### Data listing

↓↓↓

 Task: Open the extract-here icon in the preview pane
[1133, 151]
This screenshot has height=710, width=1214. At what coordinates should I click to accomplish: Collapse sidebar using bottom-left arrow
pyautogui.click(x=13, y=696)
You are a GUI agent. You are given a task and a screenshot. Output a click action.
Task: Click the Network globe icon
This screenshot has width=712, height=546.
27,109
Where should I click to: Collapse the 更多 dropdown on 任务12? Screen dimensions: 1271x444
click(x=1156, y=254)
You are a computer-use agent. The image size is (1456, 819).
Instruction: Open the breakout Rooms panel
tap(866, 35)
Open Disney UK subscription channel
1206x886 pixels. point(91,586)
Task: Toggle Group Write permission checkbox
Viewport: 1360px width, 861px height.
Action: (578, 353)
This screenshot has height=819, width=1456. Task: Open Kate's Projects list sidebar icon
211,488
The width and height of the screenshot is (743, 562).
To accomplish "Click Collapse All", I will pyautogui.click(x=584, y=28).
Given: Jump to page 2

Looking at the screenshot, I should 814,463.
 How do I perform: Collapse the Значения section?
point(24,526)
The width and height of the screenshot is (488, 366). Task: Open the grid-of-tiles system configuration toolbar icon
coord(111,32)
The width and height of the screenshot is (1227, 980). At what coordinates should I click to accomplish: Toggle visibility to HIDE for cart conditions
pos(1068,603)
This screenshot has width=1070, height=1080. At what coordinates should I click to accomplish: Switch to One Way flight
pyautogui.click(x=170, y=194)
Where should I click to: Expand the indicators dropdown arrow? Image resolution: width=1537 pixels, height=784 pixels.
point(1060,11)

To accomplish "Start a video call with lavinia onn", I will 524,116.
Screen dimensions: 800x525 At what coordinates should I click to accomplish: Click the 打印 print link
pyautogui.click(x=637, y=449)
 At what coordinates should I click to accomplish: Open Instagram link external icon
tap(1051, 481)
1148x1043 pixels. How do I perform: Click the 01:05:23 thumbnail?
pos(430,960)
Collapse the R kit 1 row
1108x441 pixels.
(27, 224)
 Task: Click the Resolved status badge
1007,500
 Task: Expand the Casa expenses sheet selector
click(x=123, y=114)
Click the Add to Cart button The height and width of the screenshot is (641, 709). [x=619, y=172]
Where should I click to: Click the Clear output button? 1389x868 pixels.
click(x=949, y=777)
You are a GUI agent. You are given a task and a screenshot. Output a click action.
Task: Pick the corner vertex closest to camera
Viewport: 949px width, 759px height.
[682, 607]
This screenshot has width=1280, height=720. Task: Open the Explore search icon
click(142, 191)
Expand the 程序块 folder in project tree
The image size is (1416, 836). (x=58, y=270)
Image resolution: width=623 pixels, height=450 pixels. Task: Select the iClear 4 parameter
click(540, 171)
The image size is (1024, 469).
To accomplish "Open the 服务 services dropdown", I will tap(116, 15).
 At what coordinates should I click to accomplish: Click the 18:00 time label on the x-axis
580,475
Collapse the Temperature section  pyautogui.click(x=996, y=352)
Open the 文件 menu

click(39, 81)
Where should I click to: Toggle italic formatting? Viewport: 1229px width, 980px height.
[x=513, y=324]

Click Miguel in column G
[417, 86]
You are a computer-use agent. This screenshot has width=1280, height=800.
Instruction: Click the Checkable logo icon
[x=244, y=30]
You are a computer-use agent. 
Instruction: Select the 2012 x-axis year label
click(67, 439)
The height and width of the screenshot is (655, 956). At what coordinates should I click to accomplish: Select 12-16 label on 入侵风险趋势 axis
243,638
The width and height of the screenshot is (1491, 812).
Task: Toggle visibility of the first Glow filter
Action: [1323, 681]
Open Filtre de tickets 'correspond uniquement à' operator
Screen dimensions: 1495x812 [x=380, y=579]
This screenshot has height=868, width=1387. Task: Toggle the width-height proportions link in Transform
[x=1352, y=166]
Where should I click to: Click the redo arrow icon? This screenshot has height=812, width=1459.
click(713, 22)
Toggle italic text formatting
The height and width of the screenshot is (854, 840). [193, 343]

↑↑↑

### What the task requires
Reproduce every record above with no changes to any character.

### The solution
 Task: Open the extract-here icon in the preview pane
[1133, 151]
This screenshot has height=710, width=1214. At what coordinates should I click to accomplish: Collapse sidebar using bottom-left arrow
pyautogui.click(x=13, y=696)
You are a GUI agent. You are given a task and a screenshot. Output a click action.
Task: Click the Network globe icon
This screenshot has width=712, height=546.
27,109
Where should I click to: Collapse the 更多 dropdown on 任务12? Screen dimensions: 1271x444
click(x=1156, y=254)
You are a computer-use agent. The image size is (1456, 819).
Instruction: Open the breakout Rooms panel
tap(866, 35)
Open Disney UK subscription channel
1206x886 pixels. point(91,586)
Task: Toggle Group Write permission checkbox
Viewport: 1360px width, 861px height.
Action: (578, 353)
This screenshot has height=819, width=1456. Task: Open Kate's Projects list sidebar icon
211,488
The width and height of the screenshot is (743, 562).
To accomplish "Click Collapse All", I will pyautogui.click(x=584, y=28).
Given: Jump to page 2

Looking at the screenshot, I should 814,463.
 How do I perform: Collapse the Значения section?
point(24,526)
The width and height of the screenshot is (488, 366). Task: Open the grid-of-tiles system configuration toolbar icon
coord(111,32)
The width and height of the screenshot is (1227, 980). At what coordinates should I click to accomplish: Toggle visibility to HIDE for cart conditions
pos(1068,603)
This screenshot has width=1070, height=1080. At what coordinates should I click to accomplish: Switch to One Way flight
pyautogui.click(x=170, y=194)
Where should I click to: Expand the indicators dropdown arrow? Image resolution: width=1537 pixels, height=784 pixels.
point(1060,11)

To accomplish "Start a video call with lavinia onn", I will 524,116.
Screen dimensions: 800x525 At what coordinates should I click to accomplish: Click the 打印 print link
pyautogui.click(x=637, y=449)
 At what coordinates should I click to accomplish: Open Instagram link external icon
tap(1051, 481)
1148x1043 pixels. How do I perform: Click the 01:05:23 thumbnail?
pos(430,960)
Collapse the R kit 1 row
1108x441 pixels.
(27, 224)
 Task: Click the Resolved status badge
1007,500
 Task: Expand the Casa expenses sheet selector
click(x=123, y=114)
Click the Add to Cart button The height and width of the screenshot is (641, 709). [x=619, y=172]
Where should I click to: Click the Clear output button? 1389x868 pixels.
click(x=949, y=777)
You are a GUI agent. You are given a task and a screenshot. Output a click action.
Task: Pick the corner vertex closest to camera
Viewport: 949px width, 759px height.
[682, 607]
This screenshot has width=1280, height=720. Task: Open the Explore search icon
click(142, 191)
Expand the 程序块 folder in project tree
The image size is (1416, 836). (x=58, y=270)
Image resolution: width=623 pixels, height=450 pixels. Task: Select the iClear 4 parameter
click(540, 171)
The image size is (1024, 469).
To accomplish "Open the 服务 services dropdown", I will tap(116, 15).
 At what coordinates should I click to accomplish: Click the 18:00 time label on the x-axis
580,475
Collapse the Temperature section  pyautogui.click(x=996, y=352)
Open the 文件 menu

click(39, 81)
Where should I click to: Toggle italic formatting? Viewport: 1229px width, 980px height.
[x=513, y=324]

Click Miguel in column G
[417, 86]
You are a computer-use agent. This screenshot has width=1280, height=800.
Instruction: Click the Checkable logo icon
[x=244, y=30]
You are a computer-use agent. 
Instruction: Select the 2012 x-axis year label
click(67, 439)
The height and width of the screenshot is (655, 956). At what coordinates should I click to accomplish: Select 12-16 label on 入侵风险趋势 axis
243,638
The width and height of the screenshot is (1491, 812).
Task: Toggle visibility of the first Glow filter
Action: [1323, 681]
Open Filtre de tickets 'correspond uniquement à' operator
Screen dimensions: 1495x812 [x=380, y=579]
This screenshot has height=868, width=1387. Task: Toggle the width-height proportions link in Transform
[x=1352, y=166]
Where should I click to: Click the redo arrow icon? This screenshot has height=812, width=1459.
click(713, 22)
Toggle italic text formatting
The height and width of the screenshot is (854, 840). [193, 343]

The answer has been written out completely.